**Tasks to perform:**
(1) According to the theatre review, who directed the play?
(2) From the theatre review, extract the passage from "In its imaginative" up to and including "bilingual ring master.".

Published in the Guardian
Three stars
BINARY thinking is at the heart of this fascinating, if ultimately frustrating new play. It is the result of a two-way collaboration between Scotland's Stellar Quines and Canada's Imago Theatre; it has two playwrights in Clare Duffy and Pierre Yves Lemieux; and it is written in two languages, English and French.

This duality extends into the play itself. At every moment of crisis, the eponymous Ana finds herself splitting. In the theatrical equivalent of quantum mechanics, she can be two people at the same time. Born to the goddess of the house of stars, she becomes queen of the underworld, while her sister, the first of many opposites, takes charge of fertility. After that, she can be found at any point in history, whether in the form of a prostitute in revolutionary France, the daughter of Charles Darwin or a hippy poet at a Vancouver rock festival.

In its imaginative leaps, it has the flavour of Ibsen's Peer Gynt; in its straddling of time and space, it reminds you of the epic plays of Robert Lepage. For the most part, it's dizzily entertaining, performed by a six-strong team of Anas emerging in scarlet costumes from a set of movable kiosks, with the genial Alain Goulem bringing things down to earth as a bilingual ring master.

Fluidly directed by Serge Denoncourt, it is full of vivid scenes on the theme of mother-daughter bonds, birth and rebirth, mirror images, compromise and survival. Up until two-thirds of the way through, it is as gripping as it is intriguing. The longer it goes on, however, the less meaningful it gets; what starts off as an extraordinary piece of work ends up unsatisfyingly vague about its purpose.

**Data section:**

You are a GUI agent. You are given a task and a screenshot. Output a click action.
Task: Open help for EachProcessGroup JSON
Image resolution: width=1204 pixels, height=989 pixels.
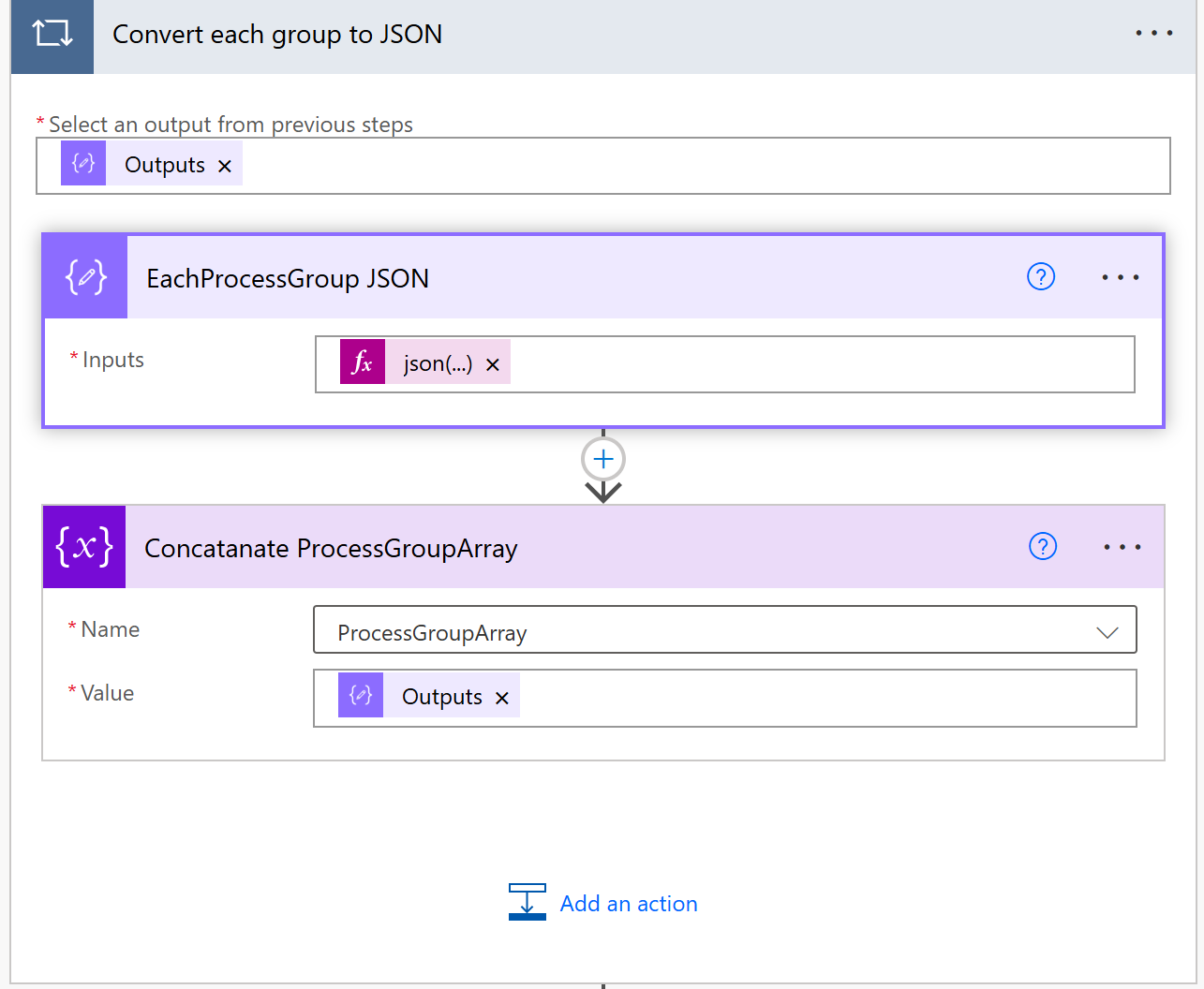coord(1040,276)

**Responses to the exercise:**
(1) Serge Denoncourt

(2)
In its imaginative leaps, it has the flavour of Ibsen's Peer Gynt; in its straddling of time and space, it reminds you of the epic plays of Robert Lepage. For the most part, it's dizzily entertaining, performed by a six-strong team of Anas emerging in scarlet costumes from a set of movable kiosks, with the genial Alain Goulem bringing things down to earth as a bilingual ring master.